Pendant des millénaires, les chefs politiques avaient la tâche simple, nous
explique, avec un brin de provocation, Jean-Michel Oughourlian : quand ils
voulaient mobiliser leur population, il leur suffisait de trouver un ennemi
contre qui unir le groupe. Aujourd'hui, la recherche de boucs émissaires
ne cesse de perdre de son efficacité. Les puissances rechignent de plus en plus
à faire la guerre à l'âge nucléaire ; par ailleurs l'individualisme croissant, au
sein des sociétés, rend de moins en moins probables des phénomènes durables
de polarisation sur une seule victime émissaire.

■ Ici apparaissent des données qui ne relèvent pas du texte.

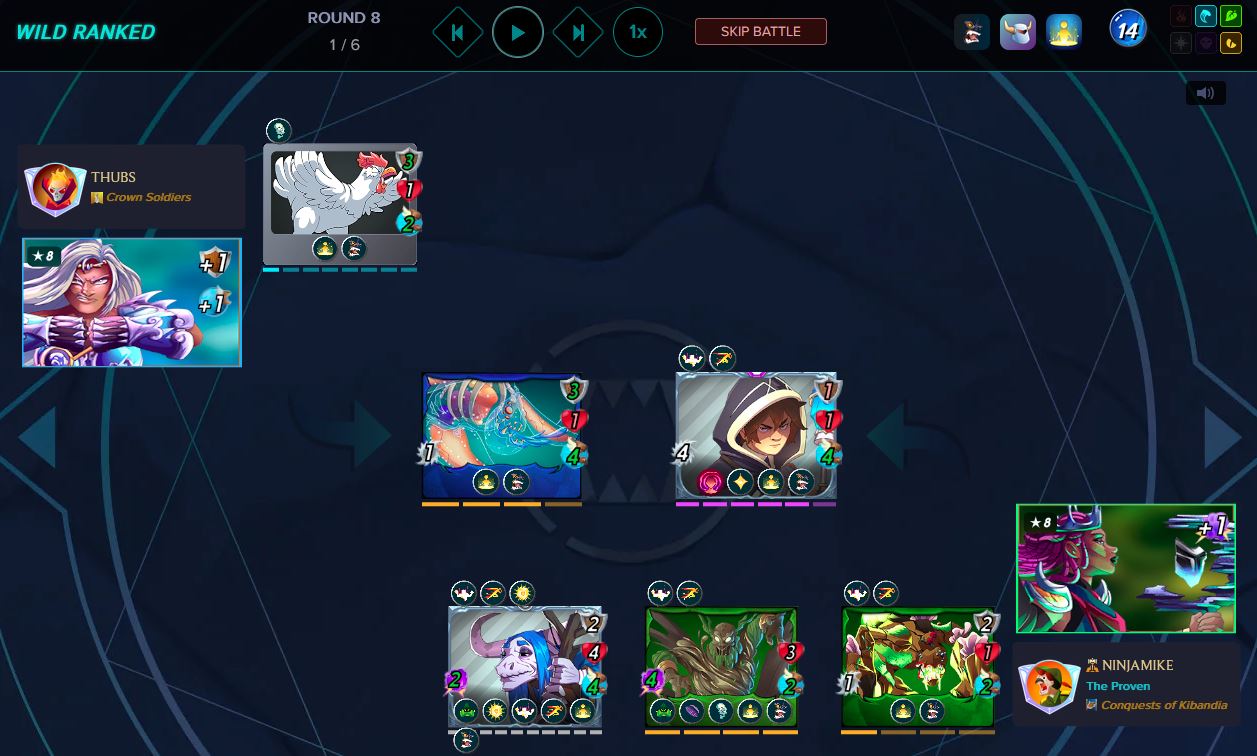Screen dimensions: 1257x756
Task: Toggle the sound speaker button
Action: [x=1205, y=93]
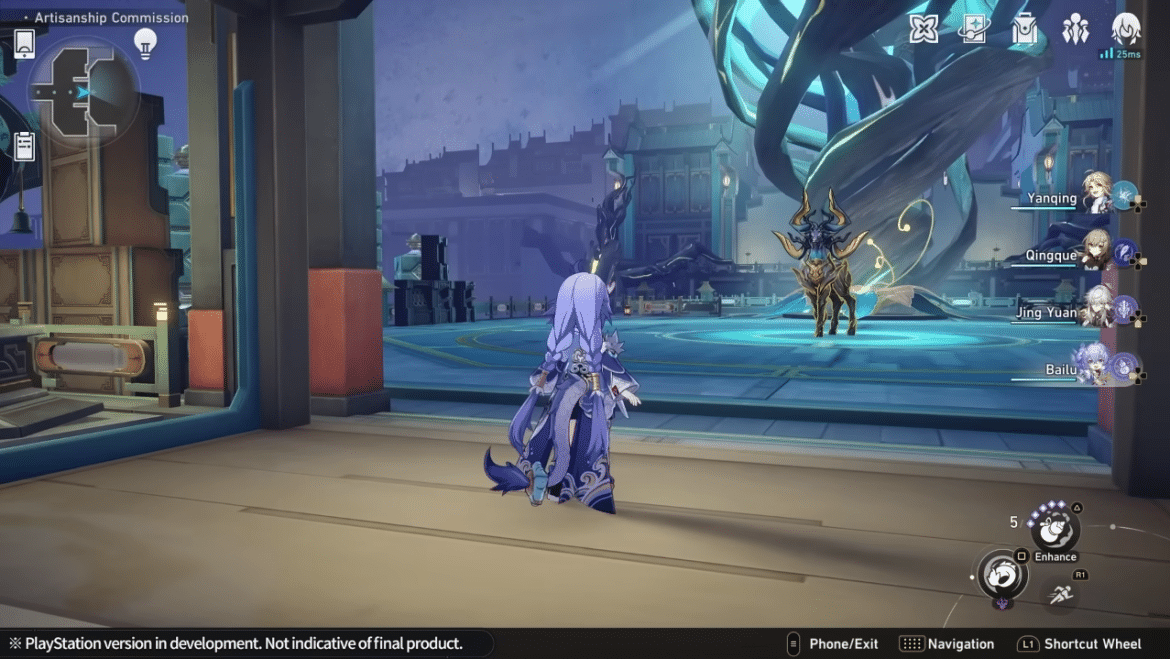Open the lightbulb tutorial hint icon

C'est la décomposition de la politique traditionnelle que nous décrit
l'auteur, en tirant ses exemples de l'actualité la plus récente : de la caricaturale
tentative de George W. Bush à rassembler une coalition internationale pour
se lancer dans la guerre contre l'Irak, à la débauche de communication dont
font preuve les modernes élus du peuple, sans réussir à camoufler leur absence
profonde d'objectifs.
En fait, à la recherche de l'ennemi, on pourrait substituer une véritable
recherche du contrat social ; mais tout se passe comme si nos sociétés
n'arrivaient pas à sortir d'un «entre-deux» où elles sont incapables d'inventer
une manière non violente de faire de la politique, sans croire non plus vraiment
à l'efficacité de la violence qu'elles continuent à mettre en oeuvre. C'est à
un diagnostic sans complaisance sur nos pratiques politiques que nous invite
Jean-Michel Oughourlian, dans le sillage des travaux de René Girard.